[BEGIN SELECTED PASSAGE]
# Let us compile the greatest cycle of Mozart piano concertos!



## silentio (Nov 10, 2014)

*Another thread for the beloved piano concertos of Mozart!*

Instead of nominating which entire cycle is the best (no one can be the best in everything, especially the concertos are quite varied in nature), why don't we just vote for a favorite recording of each piano concerto? Then we can compile some statistics and recommend a final list. HIP (pianoforte) and non-HIP, live performances and studio recordings are equally welcome.

How about starting with *No.9 "Jeunehomme" in E-flat major, K. 271* and working upwards?

My favorite is *Alexandre Tharaud/Bernard Labodie*

https://www.amazon.com/Jeunehomme-Mozart-Haydn-Alexandre-Tharaud/dp/B00KYMJ4OW


----------



## hpowders (Dec 23, 2013)

For 14, 15, 16 and 17, Peter Serkin is very fine.

I love Rubinstein's 23.

For 20, this may be heresy, but the most operatic and dramatic performance happens to be the fortepiano performance by Malcolm Bilson.

For 25, Leon Fleisher is superb.

Rudolf Serkin was a great Mozartean and if you can find performances of 12, 21 and 27, they would be hard to beat.


----------



## JAS (Mar 6, 2013)

They are concertos. Are we crediting only the soloist?


----------



## Bulldog (Nov 21, 2013)

My favored 9th is Howard Shelley on Chandos.


----------



## silentio (Nov 10, 2014)

JAS said:


> They are concertos. Are we crediting only the soloist?


Let's evaluate the whole package


----------



## JAS (Mar 6, 2013)
[END SELECTED PASSAGE]
[BEGIN PROVIDED MATERIAL]
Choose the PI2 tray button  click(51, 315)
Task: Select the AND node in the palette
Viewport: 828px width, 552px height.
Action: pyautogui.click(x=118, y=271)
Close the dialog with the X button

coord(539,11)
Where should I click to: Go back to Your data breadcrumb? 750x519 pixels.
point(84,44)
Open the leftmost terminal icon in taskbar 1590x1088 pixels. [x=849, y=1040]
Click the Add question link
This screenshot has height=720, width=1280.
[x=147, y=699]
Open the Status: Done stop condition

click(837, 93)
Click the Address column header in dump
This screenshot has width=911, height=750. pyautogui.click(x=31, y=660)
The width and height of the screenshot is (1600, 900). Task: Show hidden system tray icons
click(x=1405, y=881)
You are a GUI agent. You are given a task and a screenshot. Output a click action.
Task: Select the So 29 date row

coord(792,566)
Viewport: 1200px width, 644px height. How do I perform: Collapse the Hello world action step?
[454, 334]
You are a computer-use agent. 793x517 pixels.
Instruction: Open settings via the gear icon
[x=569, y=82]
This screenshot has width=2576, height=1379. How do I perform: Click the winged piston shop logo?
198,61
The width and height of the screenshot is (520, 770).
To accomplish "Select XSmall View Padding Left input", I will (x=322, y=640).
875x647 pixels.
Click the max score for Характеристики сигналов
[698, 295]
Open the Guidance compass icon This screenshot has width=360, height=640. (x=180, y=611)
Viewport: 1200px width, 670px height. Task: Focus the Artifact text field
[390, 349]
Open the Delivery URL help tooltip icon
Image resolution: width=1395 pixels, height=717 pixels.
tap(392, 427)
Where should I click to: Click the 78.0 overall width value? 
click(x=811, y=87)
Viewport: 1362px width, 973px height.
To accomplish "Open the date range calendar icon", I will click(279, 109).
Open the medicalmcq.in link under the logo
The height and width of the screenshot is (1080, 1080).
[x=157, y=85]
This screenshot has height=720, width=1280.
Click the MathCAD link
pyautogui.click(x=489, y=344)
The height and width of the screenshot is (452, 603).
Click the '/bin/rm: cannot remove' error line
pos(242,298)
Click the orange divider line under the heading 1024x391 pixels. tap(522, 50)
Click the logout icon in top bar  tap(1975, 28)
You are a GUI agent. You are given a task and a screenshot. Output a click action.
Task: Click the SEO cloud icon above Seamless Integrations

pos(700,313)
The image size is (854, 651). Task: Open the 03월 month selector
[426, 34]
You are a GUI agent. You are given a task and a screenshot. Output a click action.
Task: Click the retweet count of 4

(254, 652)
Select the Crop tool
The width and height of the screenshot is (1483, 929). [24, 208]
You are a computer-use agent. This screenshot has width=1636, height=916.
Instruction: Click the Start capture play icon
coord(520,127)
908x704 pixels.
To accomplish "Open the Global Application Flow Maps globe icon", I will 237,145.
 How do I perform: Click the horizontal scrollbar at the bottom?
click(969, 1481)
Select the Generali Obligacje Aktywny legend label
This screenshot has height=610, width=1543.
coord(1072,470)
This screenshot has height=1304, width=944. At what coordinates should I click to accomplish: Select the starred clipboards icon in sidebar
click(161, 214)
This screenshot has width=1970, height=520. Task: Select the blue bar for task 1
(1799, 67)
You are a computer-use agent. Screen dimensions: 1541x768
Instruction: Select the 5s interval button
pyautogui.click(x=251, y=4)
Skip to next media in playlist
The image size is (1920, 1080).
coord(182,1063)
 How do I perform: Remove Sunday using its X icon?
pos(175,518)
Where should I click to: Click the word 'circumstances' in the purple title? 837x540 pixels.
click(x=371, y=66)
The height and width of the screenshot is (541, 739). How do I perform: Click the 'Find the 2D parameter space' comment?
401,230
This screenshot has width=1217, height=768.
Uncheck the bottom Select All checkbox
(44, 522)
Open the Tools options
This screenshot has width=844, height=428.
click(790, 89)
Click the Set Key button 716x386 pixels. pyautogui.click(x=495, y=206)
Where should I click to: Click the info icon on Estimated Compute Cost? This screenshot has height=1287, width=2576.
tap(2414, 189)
[END PROVIDED MATERIAL]
### TASK DETAILS
Reproduce word for word the passage of the forum thread on Mozart piano concertos starting at "How about starting" and ending at "(Dec 23, 2013)".

### SOLUTION BELOW
How about starting with *No.9 "Jeunehomme" in E-flat major, K. 271* and working upwards?

My favorite is *Alexandre Tharaud/Bernard Labodie*

https://www.amazon.com/Jeunehomme-Mozart-Haydn-Alexandre-Tharaud/dp/B00KYMJ4OW


----------



## hpowders (Dec 23, 2013)